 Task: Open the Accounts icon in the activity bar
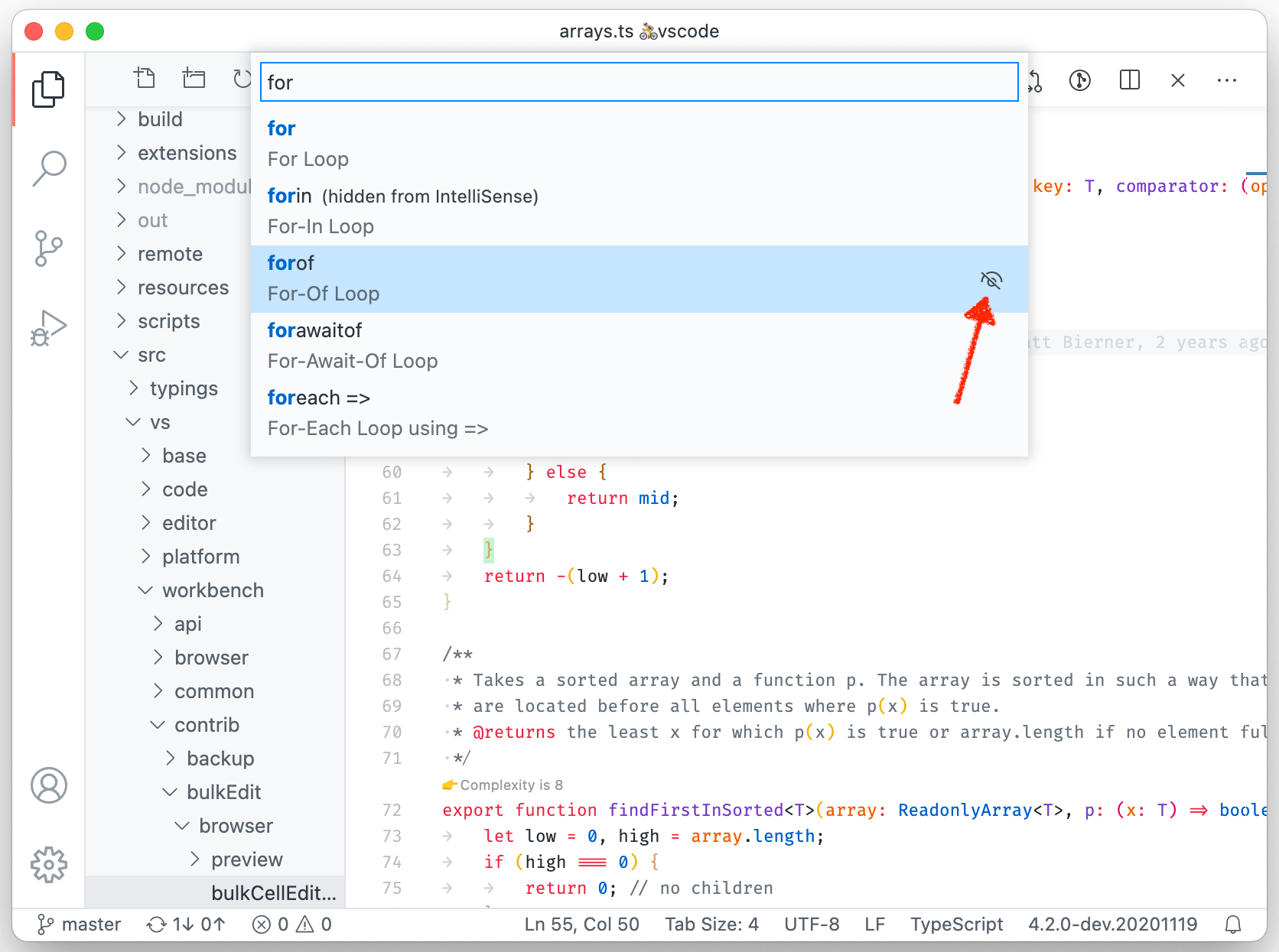coord(49,785)
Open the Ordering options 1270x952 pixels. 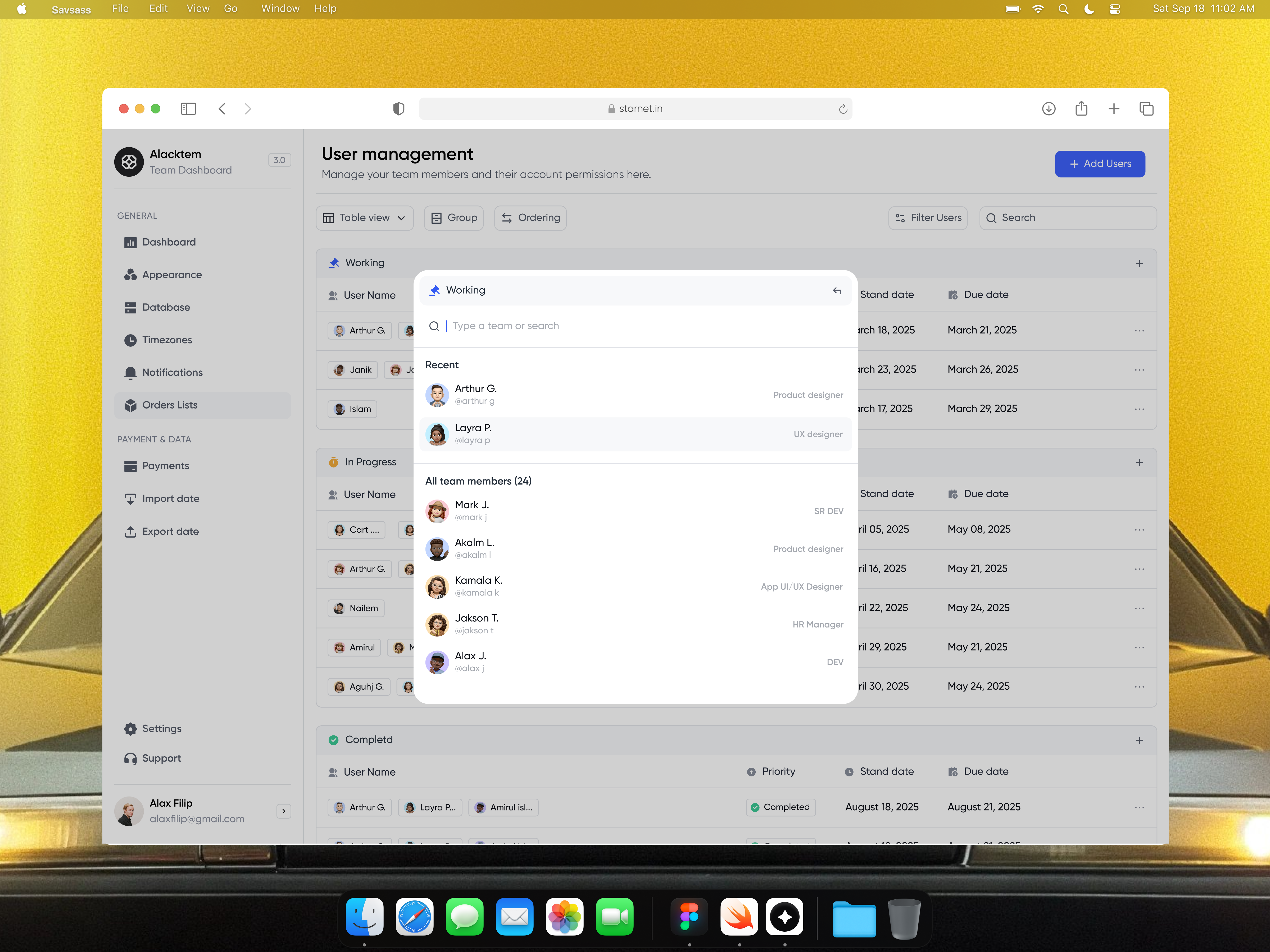(x=530, y=218)
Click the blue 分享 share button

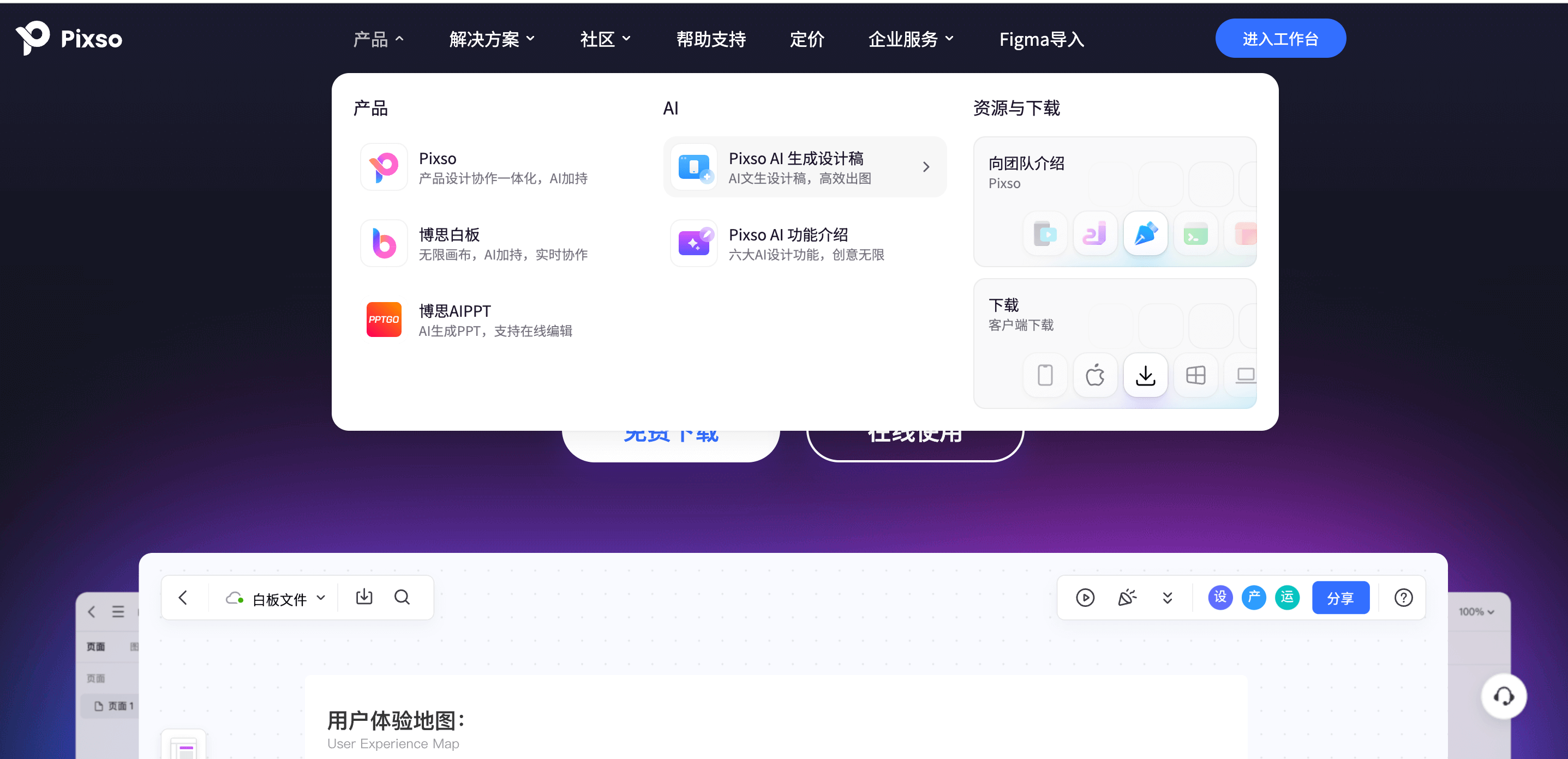click(1340, 598)
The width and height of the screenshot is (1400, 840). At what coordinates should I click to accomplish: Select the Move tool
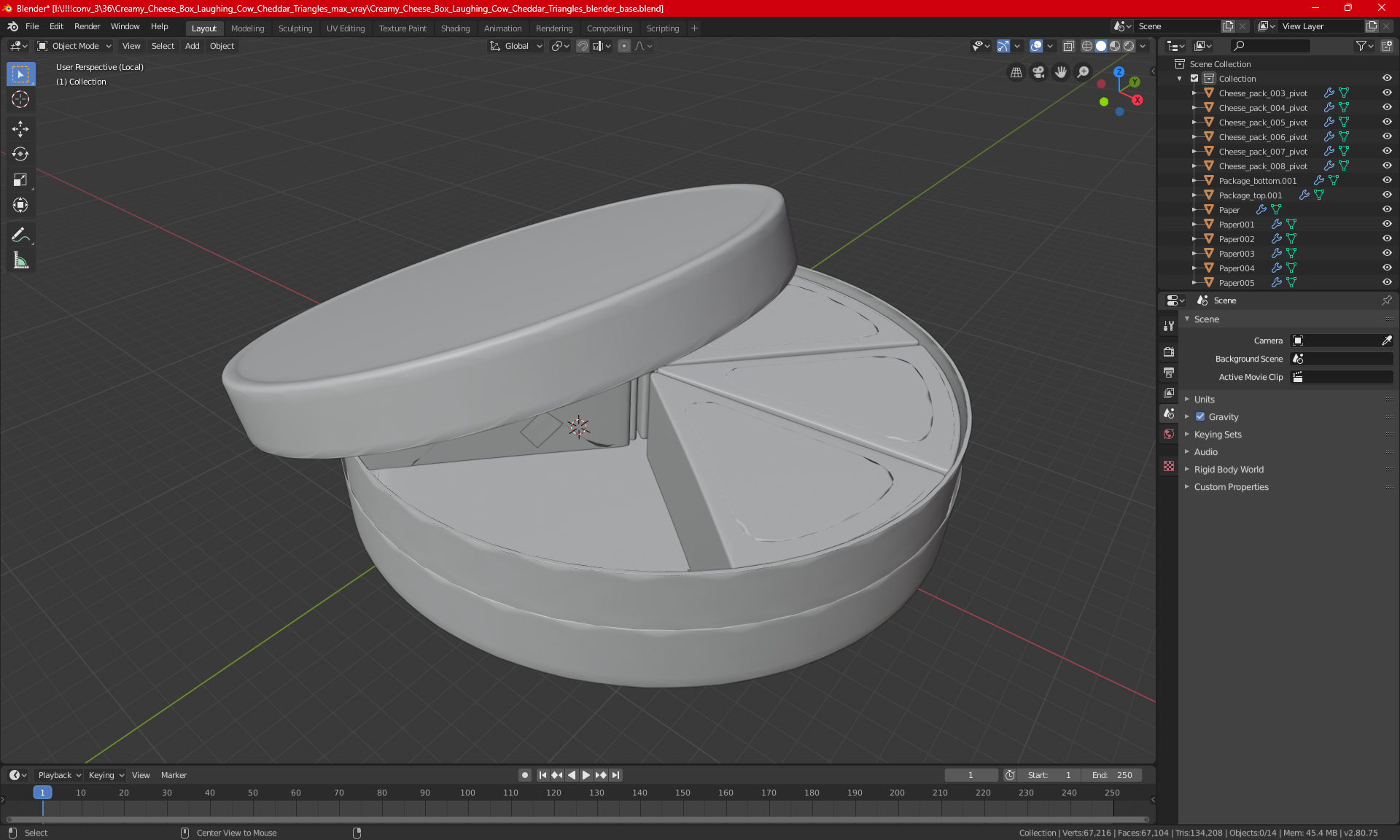coord(20,129)
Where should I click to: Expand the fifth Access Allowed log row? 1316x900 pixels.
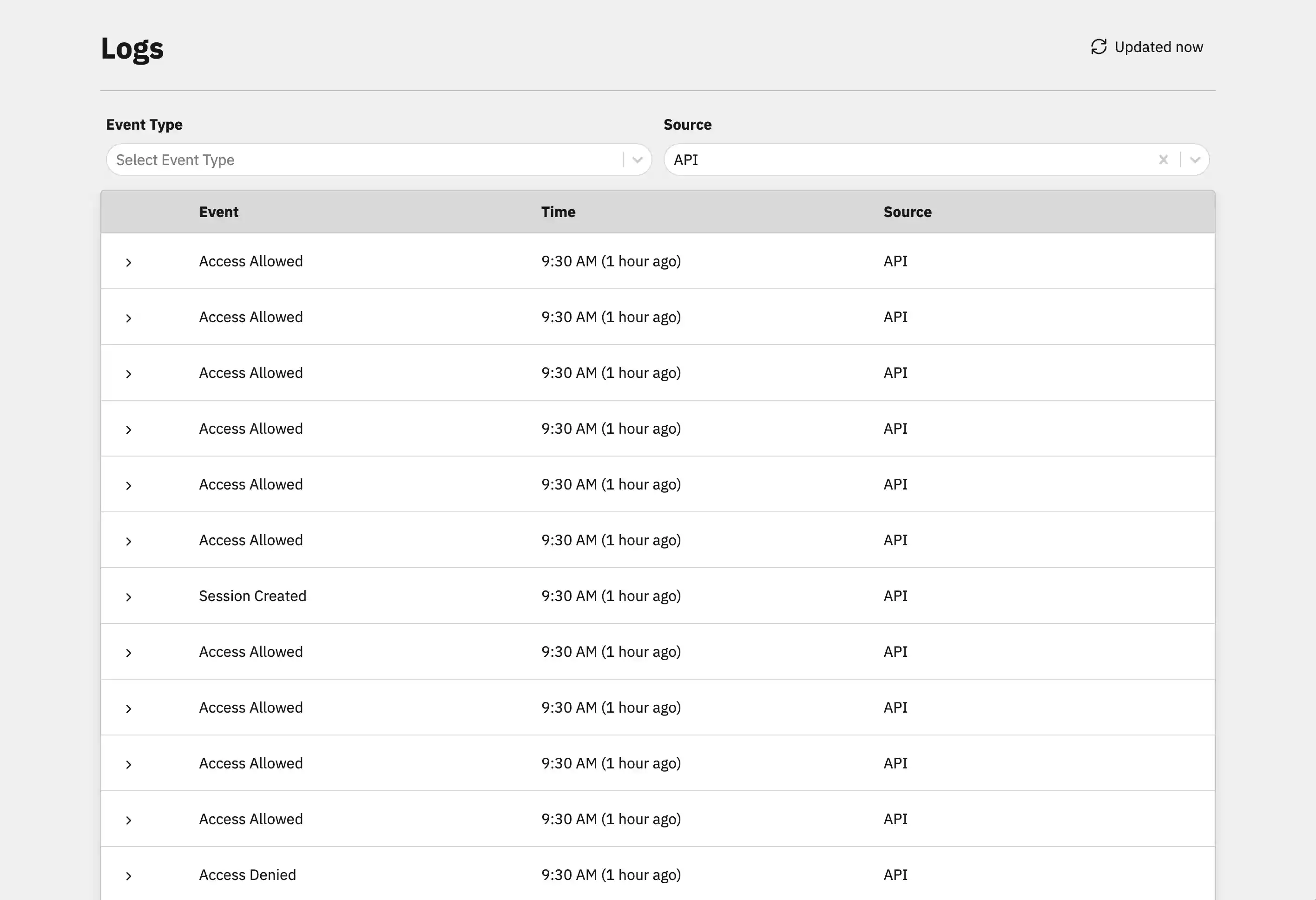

◇ ◇ ◇ ◇

WHAT IS NEEDED: Reproduce exactly the lines that run from the line holding "Click the blue 分享 share button" through the final line of the entries, and omit every picture.

COMPLETED TASK:
Click the blue 分享 share button

click(1340, 598)
The width and height of the screenshot is (1400, 840). At what coordinates should I click to accomplish: Select the Move tool
coord(20,129)
Where should I click to: Expand the fifth Access Allowed log row? 1316x900 pixels.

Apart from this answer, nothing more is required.